Sylvia and the girls got out and waited by a bank while I fiddled about not really knowing what I was doing. It was my very first car.
Then we saw the Fiat coming up the hill. They saw us there and stopped to see if this time they could help us. Kindness leads to kindness.
Their young children got out and all the children played and the men folk fiddled with “things” in the engine compartment of our Ford. We decided that it must be shortage of fuel. The other couple said they would drive on to Bala, buy us a can of petrol and return with it.
All this took quite some time and then the other young children and our children were getting along fine with each other. Then their children asked to stay with us until their parents returned with the petrol. That seemed OK, so they set off.
We continued playing by the road side and sat on a bank and Nicola told marvellous stories. We found some things for a snack and shared these out. And the time went on and the time went on.
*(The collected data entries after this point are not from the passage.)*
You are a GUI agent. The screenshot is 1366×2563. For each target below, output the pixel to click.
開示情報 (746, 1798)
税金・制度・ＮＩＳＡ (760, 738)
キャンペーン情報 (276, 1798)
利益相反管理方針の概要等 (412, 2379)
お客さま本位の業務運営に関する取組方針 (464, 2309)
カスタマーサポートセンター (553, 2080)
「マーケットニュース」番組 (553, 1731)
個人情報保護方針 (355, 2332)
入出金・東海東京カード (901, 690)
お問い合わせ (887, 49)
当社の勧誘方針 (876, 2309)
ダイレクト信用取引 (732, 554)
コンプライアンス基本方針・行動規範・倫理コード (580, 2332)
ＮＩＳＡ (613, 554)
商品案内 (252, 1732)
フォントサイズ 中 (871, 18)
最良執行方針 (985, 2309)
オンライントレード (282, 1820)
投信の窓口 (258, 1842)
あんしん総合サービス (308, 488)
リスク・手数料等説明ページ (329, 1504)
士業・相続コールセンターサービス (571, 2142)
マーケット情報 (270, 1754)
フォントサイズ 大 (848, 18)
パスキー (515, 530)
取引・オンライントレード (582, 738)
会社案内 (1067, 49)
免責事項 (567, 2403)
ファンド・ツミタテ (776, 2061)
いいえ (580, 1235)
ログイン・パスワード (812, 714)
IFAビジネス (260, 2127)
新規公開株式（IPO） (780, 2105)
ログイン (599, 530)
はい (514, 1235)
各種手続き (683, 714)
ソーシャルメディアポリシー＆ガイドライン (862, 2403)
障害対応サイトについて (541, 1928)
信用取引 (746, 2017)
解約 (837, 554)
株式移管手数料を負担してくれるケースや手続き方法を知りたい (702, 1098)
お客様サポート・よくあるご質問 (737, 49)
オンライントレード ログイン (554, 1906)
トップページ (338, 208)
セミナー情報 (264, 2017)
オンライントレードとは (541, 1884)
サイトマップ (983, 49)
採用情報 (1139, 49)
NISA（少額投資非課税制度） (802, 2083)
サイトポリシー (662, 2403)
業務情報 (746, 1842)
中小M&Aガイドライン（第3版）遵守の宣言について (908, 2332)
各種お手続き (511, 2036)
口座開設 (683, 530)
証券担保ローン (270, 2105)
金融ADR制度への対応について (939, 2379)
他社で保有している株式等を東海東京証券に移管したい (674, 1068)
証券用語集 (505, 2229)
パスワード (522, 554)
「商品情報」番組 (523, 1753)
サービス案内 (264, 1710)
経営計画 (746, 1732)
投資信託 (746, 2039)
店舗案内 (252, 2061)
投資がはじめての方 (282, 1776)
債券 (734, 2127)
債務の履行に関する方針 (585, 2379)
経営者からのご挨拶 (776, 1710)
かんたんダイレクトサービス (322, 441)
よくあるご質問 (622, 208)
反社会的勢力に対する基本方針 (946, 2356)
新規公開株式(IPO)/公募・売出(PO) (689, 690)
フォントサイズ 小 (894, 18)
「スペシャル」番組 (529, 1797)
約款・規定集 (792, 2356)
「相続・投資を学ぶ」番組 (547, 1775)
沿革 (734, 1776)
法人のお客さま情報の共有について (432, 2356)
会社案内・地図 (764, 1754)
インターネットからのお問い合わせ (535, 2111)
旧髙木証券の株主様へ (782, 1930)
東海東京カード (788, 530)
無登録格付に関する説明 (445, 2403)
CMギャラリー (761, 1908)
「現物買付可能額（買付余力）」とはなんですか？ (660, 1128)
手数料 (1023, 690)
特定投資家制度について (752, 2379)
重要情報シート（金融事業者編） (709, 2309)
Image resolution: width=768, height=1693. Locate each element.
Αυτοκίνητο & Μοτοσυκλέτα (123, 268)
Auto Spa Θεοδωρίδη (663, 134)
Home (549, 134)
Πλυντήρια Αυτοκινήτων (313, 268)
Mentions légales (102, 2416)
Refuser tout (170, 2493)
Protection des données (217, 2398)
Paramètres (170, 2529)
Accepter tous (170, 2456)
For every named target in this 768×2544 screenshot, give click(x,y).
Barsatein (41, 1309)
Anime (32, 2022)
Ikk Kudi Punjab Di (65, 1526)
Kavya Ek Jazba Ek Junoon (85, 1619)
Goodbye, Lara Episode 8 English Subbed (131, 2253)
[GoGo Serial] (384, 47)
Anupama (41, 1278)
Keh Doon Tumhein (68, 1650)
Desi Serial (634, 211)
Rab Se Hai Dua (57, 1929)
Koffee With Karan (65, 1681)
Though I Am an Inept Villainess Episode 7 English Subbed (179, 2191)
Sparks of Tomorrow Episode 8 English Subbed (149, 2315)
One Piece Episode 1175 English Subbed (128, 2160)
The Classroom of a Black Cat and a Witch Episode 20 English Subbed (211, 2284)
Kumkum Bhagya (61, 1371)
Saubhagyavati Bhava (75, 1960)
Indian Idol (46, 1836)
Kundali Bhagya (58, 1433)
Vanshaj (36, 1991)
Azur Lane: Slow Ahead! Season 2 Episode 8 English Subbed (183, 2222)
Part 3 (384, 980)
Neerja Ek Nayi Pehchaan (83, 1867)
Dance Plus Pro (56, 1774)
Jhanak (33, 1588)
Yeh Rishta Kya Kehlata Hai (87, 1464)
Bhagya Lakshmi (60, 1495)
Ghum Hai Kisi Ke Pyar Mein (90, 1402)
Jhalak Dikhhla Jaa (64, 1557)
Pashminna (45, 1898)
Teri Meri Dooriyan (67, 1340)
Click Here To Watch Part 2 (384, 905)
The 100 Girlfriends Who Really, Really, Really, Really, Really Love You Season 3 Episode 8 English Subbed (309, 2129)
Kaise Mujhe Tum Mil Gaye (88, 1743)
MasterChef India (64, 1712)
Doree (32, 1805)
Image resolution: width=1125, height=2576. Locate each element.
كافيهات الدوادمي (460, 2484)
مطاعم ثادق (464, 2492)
We began to get rather worried. It wasn’t very far to Bala and this couple should have returned by now. Their children weren’t worried which was a very good thing. Soon it was into the afternoon and still no sign of the parents. We began to have serious doubts. Had these kids been abandoned? Had the parents had a serious accident and the authorities had no knowledge that their children were with a strange family (names unknown)? Should I leave Sylvia and all the children and walk on to Bala? What to do when it got dark?
There was hardly any vehicles on the road and all was very remote. Then a car came up the slope and the driver stopped to see what we were doing there. The driver, a man, got out and we said that we seemed to have run out of fuel and then explained about the other couple and their children.
He said that he always carried a can of petrol in his car and offered to sell the petrol to us. We accepted this offer and the petrol was poured into the tank of our Ford. The engine was turned over several times and it started. Glory be! Perhaps the problem was with the mechanical fuel pump that was operated by the engine and that long slow drive had not pumped enough fuel.
The man drove on saying that he would report our problem to the police in Bala.
The bank by the roadside where we stopped. Looking back down the slope.
Now what should we do? All pile into the car and drive on hoping that if the other couple were coming to us we would see them on the road? But then if we got to Bala we might miss them in the town and then when they returned to that roadside spot they would find that their children and us had gone. Would we be accused of kidnapping?
Decision made. I would drive on looking out for that Fiat coming towards me. Sylvia would stay with our car and all the children.
I went on and about two or three miles ahead I saw the Fiat by the roadside. There was another car with it. Oh what a sad tale I heard. They had got this far when their tyre was too flat to safely drive any further. Their spare wheel was for some reason in their home garage back in Chester. The man walked on into Bala to find a public phone. He phoned his neighbours who got the spare wheel and drove from Chester with it. However it turned out to be the wrong wheel and would fit not on the Fiat.
The neighbour drove all the way back to Chester and returned with the correct wheel and they were just about to fit it on. I helped and then we all drove back to find Sylvia and the kids.
By now it was rather late into the afternoon and so we abandoned all ideas of going on and started off back to Harlech.
Thus this incident is well remember as the trip to Bala that didn’t get there.
We never exchanged names and we often wondered whether that other family got back home safely.
And what kind neighbours they had.
The green cross is where I found the other couple. By the side of Llyn Celyn.